#### Preguntas:
1. Responda brevemente, según el texto sobre los maestros del pueblo:
(a) ¿Cómo se llamaba la esposa de don Eduardo Lobillo?
(b) ¿Con cuántos niños trabajaban aquellos profesionales de la educación?
(c) ¿Quién fundó la Casa de los Tornos?
2. Resuma en forma de lista el párrafo del texto sobre los maestros del pueblo que comienza con «Por otra parte los Salesianos», conservando sus datos principales.
3. Imprima el pasaje del texto sobre los maestros del pueblo que se abre con las palabras "Hay que imaginarse" y se cierra con "Estado. Casi nada.".

== Texto extraído ==

En aquella época se cumplía el refrán ese que dice que pasa más hambre que un maestro de escuelas. No obstante, mi profe, el santo de don Eduardo Lobillo, estaba casado con otra maestra, excelente profesional y maravillosa persona, doña Sacramento, mujer muy humana y tan cariñosa como su marido, y como es de suponer, aunque los sueldos eran cortos, entre ellos se arreglaron para dar la carrera de veterinaria a sus dos hijos, Eduardo y Emilio. Pero entonces el pueblo, conocedor de la necesidad de los titulados, solían ayudarles con regalos en especie, como por ejemplo una gallina, un conejo, una docenas de huevos, frutas, hortalizas, etc. En verdad, a la gente del pueblo, aunque sin disponer de muchos medios, le sobraba voluntad y reconocimiento a la labor que los maestros ejecutaban a favor de sus hijos.
Hay que imaginarse a esos profesionales de la educación con más de cincuenta niños de diferentes edades y niveles, educándolos sin ayuda y con sólo unos pocos catones, enciclopedias y aquellos libros del Régimen que decían servir para fortalecer el espíritu nacional, como el Así quiero ser, que bajo la censura eclesiástica, como así figuraba, y con un nada desaprovechable preámbulo, comenzaba diciendo: Vamos a formar a los nuevos ciudadanos en las nuevas doctrinas del Estado. Casi nada.
Por otra parte los Salesianos significaron para el sistema educativo local implantado una verdadera revolución, pues ellos dispusieron de aulas y niveles diferentes, así como de maestros, padres salesianos que enseñaban desde caligrafía hasta dibujo. En sus escuelas se practicaban deportes, se programaban excursiones y al mismo tiempo, de acuerdo con el Ideario Salesiano y el espíritu de don Bosco, se empeñaban en lograr buenos ciudadanos y excelentes cristianos. Creo que mucho de los objetivos lo consiguieron bajo la batuta del salesiano fundador de la Casa de los Tornos, el sacerdote don José Capote Amarillo, cuya obra ha quedado en suspenso dado a la marcha de los padres salesianos este mismo año de 2013.

===
== Datos de entrada ==

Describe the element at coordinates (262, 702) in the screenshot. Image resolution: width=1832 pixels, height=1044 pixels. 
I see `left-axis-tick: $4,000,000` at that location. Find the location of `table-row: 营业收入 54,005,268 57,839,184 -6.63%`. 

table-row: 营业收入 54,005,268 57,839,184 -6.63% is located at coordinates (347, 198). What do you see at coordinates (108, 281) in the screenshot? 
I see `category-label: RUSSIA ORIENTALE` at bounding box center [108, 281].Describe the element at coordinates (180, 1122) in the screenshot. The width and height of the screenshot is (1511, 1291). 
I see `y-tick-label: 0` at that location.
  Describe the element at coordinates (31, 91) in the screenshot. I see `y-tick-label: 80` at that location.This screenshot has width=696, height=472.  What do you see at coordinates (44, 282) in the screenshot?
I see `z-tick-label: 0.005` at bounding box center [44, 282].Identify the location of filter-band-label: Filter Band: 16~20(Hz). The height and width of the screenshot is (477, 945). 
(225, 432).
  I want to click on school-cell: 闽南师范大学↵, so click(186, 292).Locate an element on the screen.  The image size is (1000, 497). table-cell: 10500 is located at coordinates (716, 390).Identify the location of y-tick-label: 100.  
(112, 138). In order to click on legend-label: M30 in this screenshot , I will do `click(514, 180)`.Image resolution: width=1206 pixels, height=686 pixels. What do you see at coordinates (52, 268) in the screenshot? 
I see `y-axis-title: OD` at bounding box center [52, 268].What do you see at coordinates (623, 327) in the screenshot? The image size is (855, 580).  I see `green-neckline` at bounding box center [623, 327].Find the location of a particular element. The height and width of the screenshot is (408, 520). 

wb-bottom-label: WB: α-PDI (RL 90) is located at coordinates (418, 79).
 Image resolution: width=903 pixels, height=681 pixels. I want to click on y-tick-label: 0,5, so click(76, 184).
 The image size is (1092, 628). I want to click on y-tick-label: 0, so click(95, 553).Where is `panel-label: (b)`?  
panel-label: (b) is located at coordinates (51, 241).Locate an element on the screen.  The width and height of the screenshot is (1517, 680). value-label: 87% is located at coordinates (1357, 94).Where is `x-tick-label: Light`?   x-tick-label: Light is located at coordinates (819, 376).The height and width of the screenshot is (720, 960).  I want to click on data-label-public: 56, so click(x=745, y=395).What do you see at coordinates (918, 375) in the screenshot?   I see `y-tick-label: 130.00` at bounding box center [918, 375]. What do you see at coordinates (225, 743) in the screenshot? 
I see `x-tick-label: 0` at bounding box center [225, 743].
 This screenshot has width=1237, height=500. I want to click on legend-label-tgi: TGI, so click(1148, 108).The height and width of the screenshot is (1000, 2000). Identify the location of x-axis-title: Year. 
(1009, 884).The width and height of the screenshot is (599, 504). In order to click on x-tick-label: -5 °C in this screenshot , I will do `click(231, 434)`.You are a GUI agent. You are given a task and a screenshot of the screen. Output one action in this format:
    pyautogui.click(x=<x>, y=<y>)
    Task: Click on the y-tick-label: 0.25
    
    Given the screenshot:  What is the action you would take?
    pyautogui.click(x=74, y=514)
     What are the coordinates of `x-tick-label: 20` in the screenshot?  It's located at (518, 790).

===

#### Respuestas dadas:
1.
(a) Doña Sacramento.
(b) Con más de cincuenta niños de diferentes edades y niveles.
(c) El sacerdote salesiano don José Capote Amarillo.

2.
- Los Salesianos supusieron una verdadera revolución en el sistema educativo local.
- Contaban con aulas y niveles diferentes, y con padres salesianos como maestros, que enseñaban desde caligrafía hasta dibujo.
- En sus escuelas se practicaban deportes y se organizaban excursiones.
- Siguiendo el Ideario Salesiano y el espíritu de don Bosco, buscaban formar buenos ciudadanos y excelentes cristianos.
- El fundador de la Casa de los Tornos fue el sacerdote don José Capote Amarillo.
- Su obra quedó en suspenso con la marcha de los padres salesianos en 2013.

3.
Hay que imaginarse a esos profesionales de la educación con más de cincuenta niños de diferentes edades y niveles, educándolos sin ayuda y con sólo unos pocos catones, enciclopedias y aquellos libros del Régimen que decían servir para fortalecer el espíritu nacional, como el Así quiero ser, que bajo la censura eclesiástica, como así figuraba, y con un nada desaprovechable preámbulo, comenzaba diciendo: Vamos a formar a los nuevos ciudadanos en las nuevas doctrinas del Estado. Casi nada.